- **WORK TO BE COMPLETED**: Copy out the records verbatim, starting with the line that contains "食品/饮料/烟酒招聘 (1143, 1317)" and going on through the line that contains "Gliwice (161, 328)", with both of those lines included.

>> BEGIN

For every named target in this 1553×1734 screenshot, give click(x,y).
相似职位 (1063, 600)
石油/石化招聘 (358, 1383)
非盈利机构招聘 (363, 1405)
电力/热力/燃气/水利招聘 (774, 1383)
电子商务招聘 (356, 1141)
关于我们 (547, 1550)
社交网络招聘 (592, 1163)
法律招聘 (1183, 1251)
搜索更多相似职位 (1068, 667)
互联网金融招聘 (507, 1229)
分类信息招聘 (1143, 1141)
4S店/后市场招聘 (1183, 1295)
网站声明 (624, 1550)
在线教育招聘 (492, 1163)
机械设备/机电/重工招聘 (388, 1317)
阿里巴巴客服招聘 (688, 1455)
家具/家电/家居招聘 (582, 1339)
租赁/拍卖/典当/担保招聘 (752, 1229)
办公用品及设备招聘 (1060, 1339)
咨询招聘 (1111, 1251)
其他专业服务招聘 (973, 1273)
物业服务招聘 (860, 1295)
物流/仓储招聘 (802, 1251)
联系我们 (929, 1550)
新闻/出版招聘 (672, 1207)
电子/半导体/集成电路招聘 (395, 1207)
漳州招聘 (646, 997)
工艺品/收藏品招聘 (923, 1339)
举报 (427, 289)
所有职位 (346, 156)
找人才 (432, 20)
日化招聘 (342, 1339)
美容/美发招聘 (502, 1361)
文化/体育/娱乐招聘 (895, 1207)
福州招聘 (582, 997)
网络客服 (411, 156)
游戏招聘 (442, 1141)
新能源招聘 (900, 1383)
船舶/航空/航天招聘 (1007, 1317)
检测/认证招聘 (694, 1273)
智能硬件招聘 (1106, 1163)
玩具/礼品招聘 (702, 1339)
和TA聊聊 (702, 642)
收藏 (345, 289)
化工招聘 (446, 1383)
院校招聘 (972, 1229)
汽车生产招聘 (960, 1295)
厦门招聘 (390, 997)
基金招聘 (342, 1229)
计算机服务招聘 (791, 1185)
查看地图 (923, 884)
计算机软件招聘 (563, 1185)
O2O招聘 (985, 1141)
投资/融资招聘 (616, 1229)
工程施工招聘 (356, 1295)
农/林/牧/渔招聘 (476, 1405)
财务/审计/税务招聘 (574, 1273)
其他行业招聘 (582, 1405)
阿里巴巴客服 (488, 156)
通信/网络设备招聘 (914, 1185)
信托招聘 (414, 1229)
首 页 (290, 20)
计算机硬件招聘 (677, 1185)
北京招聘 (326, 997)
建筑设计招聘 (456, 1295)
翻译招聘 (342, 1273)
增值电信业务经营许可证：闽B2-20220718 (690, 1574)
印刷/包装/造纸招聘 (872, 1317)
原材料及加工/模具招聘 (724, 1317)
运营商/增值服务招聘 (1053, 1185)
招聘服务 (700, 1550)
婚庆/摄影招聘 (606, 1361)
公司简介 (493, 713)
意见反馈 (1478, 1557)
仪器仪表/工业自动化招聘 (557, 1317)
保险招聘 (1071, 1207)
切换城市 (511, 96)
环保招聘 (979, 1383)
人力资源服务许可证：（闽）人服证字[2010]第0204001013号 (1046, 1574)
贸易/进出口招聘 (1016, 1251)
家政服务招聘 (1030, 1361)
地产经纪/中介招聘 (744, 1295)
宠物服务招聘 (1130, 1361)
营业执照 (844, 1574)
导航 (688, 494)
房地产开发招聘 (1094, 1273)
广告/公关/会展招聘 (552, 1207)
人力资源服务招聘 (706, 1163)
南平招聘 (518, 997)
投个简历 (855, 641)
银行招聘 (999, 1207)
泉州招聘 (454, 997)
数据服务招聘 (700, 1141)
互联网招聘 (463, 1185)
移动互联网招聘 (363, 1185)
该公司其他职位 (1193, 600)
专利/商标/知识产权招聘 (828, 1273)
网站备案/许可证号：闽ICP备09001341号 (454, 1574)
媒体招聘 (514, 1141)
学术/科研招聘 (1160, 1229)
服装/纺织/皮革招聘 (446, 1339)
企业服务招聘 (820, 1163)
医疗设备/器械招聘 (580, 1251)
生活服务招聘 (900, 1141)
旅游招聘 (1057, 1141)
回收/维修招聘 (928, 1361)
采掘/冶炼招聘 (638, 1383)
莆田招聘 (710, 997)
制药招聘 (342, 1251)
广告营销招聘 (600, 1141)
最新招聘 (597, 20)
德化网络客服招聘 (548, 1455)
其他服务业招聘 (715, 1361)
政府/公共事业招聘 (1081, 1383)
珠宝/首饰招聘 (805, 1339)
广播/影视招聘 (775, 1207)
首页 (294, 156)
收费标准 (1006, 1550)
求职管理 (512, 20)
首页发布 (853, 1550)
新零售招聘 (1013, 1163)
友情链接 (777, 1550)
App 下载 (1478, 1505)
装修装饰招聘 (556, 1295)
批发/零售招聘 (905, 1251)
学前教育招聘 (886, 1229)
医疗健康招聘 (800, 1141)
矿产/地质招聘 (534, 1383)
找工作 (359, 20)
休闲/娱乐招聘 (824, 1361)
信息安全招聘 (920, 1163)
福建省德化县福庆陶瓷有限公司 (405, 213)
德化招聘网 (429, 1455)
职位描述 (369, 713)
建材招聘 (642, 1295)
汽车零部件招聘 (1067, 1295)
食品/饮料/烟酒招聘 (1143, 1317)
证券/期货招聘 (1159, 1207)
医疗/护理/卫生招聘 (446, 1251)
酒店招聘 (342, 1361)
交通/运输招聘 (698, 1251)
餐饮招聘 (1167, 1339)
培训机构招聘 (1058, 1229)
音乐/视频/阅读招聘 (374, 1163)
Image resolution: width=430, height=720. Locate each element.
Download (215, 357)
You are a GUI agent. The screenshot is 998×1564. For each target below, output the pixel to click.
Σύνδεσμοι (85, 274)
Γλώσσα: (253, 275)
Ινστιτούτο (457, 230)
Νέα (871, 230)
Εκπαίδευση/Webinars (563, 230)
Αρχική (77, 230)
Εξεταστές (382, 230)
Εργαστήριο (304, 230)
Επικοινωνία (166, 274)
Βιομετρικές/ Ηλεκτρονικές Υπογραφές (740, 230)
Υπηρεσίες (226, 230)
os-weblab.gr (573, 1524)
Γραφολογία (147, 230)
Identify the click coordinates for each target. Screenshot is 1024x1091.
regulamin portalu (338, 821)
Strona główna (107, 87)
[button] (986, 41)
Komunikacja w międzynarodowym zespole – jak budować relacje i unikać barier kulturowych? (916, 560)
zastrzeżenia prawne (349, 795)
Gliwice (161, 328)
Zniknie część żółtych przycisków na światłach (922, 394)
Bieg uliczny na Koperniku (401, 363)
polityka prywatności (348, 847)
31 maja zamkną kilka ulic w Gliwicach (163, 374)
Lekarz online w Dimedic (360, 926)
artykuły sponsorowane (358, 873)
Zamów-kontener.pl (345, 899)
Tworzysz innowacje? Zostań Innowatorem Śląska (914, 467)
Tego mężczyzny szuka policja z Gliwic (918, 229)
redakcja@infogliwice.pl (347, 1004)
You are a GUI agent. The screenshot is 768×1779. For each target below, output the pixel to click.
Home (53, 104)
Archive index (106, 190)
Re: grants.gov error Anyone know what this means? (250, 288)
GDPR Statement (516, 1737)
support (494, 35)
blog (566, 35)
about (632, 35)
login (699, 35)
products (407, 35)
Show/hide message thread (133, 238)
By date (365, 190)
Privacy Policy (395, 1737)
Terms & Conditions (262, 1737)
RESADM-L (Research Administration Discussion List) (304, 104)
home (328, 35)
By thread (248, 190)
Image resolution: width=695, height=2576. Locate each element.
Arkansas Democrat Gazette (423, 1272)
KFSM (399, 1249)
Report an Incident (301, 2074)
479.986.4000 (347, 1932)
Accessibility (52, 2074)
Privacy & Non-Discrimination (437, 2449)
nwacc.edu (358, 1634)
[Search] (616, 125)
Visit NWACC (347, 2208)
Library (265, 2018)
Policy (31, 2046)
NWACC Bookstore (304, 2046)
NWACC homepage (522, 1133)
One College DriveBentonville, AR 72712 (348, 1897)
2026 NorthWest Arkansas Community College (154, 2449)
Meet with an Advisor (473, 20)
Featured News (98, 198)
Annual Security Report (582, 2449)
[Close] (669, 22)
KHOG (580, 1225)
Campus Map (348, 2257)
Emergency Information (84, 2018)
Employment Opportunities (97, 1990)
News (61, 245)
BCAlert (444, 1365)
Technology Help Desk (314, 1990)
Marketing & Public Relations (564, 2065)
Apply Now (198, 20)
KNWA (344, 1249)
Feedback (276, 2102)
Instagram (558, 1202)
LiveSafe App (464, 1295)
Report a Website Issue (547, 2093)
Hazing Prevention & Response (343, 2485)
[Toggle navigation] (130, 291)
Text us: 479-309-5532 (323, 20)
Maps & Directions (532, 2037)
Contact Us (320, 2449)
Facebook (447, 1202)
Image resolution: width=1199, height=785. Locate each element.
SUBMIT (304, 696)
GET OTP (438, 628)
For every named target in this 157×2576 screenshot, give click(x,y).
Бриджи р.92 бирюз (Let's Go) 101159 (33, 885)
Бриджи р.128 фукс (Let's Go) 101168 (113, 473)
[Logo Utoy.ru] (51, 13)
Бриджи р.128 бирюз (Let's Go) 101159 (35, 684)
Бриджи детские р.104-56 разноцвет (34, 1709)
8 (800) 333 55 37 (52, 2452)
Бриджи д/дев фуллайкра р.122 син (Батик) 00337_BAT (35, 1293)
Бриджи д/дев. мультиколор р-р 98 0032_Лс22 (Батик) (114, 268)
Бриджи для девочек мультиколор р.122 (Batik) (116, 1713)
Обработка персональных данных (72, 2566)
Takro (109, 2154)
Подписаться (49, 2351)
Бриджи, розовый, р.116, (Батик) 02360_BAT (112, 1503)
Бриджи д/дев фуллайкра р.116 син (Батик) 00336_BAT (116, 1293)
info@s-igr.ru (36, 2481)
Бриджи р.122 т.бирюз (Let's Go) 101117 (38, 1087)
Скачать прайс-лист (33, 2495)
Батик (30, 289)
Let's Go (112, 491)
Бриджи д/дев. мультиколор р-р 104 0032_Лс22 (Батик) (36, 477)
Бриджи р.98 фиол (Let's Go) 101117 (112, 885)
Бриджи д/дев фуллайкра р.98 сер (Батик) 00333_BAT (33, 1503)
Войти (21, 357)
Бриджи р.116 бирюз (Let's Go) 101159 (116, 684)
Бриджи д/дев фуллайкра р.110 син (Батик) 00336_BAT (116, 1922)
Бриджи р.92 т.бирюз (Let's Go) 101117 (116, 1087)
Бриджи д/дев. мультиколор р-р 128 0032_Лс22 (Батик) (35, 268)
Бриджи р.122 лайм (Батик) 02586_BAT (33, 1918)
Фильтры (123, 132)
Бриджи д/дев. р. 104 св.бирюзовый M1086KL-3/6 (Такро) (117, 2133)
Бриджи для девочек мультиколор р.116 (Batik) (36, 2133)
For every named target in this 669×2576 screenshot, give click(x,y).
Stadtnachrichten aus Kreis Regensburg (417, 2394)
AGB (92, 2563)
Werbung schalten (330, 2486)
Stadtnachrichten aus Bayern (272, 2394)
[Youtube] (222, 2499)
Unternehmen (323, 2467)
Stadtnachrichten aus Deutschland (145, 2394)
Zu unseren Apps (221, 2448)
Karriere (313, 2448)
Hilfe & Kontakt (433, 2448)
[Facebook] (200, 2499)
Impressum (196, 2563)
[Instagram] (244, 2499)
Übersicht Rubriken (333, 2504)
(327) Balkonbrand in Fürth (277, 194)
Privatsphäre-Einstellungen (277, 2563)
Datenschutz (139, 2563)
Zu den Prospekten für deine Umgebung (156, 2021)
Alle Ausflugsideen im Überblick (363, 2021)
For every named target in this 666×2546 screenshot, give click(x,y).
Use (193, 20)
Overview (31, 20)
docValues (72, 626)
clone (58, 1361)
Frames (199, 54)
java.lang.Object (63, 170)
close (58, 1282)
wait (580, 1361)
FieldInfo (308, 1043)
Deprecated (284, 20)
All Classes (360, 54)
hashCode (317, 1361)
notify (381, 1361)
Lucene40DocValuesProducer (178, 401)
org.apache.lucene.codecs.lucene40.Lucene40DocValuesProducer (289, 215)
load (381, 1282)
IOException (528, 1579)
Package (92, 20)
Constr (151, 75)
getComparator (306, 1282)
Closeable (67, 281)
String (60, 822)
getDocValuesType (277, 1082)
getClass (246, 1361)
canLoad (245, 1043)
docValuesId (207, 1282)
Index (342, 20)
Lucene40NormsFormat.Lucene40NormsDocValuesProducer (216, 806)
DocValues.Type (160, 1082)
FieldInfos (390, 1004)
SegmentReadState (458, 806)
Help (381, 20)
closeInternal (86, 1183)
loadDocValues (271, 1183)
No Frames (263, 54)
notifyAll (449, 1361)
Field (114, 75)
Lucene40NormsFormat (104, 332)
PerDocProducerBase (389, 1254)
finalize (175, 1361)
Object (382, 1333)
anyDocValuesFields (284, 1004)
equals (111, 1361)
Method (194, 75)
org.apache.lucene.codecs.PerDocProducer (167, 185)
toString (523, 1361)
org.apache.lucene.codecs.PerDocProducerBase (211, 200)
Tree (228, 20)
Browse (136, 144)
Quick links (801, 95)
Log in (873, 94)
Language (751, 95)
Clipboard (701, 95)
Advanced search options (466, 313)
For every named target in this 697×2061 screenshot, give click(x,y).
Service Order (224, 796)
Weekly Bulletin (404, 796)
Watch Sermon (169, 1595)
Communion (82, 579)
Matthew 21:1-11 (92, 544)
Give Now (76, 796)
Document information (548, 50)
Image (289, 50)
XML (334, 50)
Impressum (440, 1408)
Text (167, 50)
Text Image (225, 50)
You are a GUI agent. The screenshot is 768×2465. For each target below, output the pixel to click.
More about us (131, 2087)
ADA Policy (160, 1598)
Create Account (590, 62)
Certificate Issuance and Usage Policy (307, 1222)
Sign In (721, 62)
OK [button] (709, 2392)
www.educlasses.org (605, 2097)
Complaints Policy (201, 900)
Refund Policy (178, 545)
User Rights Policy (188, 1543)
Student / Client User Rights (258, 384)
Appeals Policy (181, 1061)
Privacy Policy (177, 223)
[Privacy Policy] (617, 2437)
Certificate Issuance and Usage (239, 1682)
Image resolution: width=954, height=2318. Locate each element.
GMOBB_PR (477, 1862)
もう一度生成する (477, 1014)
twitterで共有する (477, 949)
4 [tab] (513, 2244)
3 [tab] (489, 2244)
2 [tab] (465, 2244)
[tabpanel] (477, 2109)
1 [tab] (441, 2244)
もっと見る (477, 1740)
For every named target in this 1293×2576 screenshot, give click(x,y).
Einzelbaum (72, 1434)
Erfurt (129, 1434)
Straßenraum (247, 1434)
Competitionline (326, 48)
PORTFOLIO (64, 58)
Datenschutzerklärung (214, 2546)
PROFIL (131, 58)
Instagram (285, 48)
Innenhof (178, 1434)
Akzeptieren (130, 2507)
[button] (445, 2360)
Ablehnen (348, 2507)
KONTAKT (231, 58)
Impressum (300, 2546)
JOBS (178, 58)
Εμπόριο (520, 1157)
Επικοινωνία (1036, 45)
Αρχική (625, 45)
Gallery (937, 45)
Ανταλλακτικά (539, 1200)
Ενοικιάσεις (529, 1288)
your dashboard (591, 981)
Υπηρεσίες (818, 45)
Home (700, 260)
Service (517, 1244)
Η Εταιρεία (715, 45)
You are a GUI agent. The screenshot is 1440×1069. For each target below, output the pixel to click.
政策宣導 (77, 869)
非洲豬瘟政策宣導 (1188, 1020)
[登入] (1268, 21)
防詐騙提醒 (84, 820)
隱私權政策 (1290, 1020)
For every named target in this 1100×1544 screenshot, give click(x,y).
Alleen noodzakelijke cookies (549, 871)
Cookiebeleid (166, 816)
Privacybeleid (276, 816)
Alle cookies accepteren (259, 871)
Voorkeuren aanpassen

>> END

- **ANSWER TO THIS TASK**:
食品/饮料/烟酒招聘 (1143, 1317)
证券/期货招聘 (1159, 1207)
医疗/护理/卫生招聘 (446, 1251)
酒店招聘 (342, 1361)
交通/运输招聘 (698, 1251)
餐饮招聘 (1167, 1339)
培训机构招聘 (1058, 1229)
音乐/视频/阅读招聘 (374, 1163)
Image resolution: width=430, height=720. Locate each element.
Download (215, 357)
You are a GUI agent. The screenshot is 998×1564. For each target below, output the pixel to click.
Σύνδεσμοι (85, 274)
Γλώσσα: (253, 275)
Ινστιτούτο (457, 230)
Νέα (871, 230)
Εκπαίδευση/Webinars (563, 230)
Αρχική (77, 230)
Εξεταστές (382, 230)
Εργαστήριο (304, 230)
Επικοινωνία (166, 274)
Βιομετρικές/ Ηλεκτρονικές Υπογραφές (740, 230)
Υπηρεσίες (226, 230)
os-weblab.gr (573, 1524)
Γραφολογία (147, 230)
Identify the click coordinates for each target. Screenshot is 1024x1091.
regulamin portalu (338, 821)
Strona główna (107, 87)
[button] (986, 41)
Komunikacja w międzynarodowym zespole – jak budować relacje i unikać barier kulturowych? (916, 560)
zastrzeżenia prawne (349, 795)
Gliwice (161, 328)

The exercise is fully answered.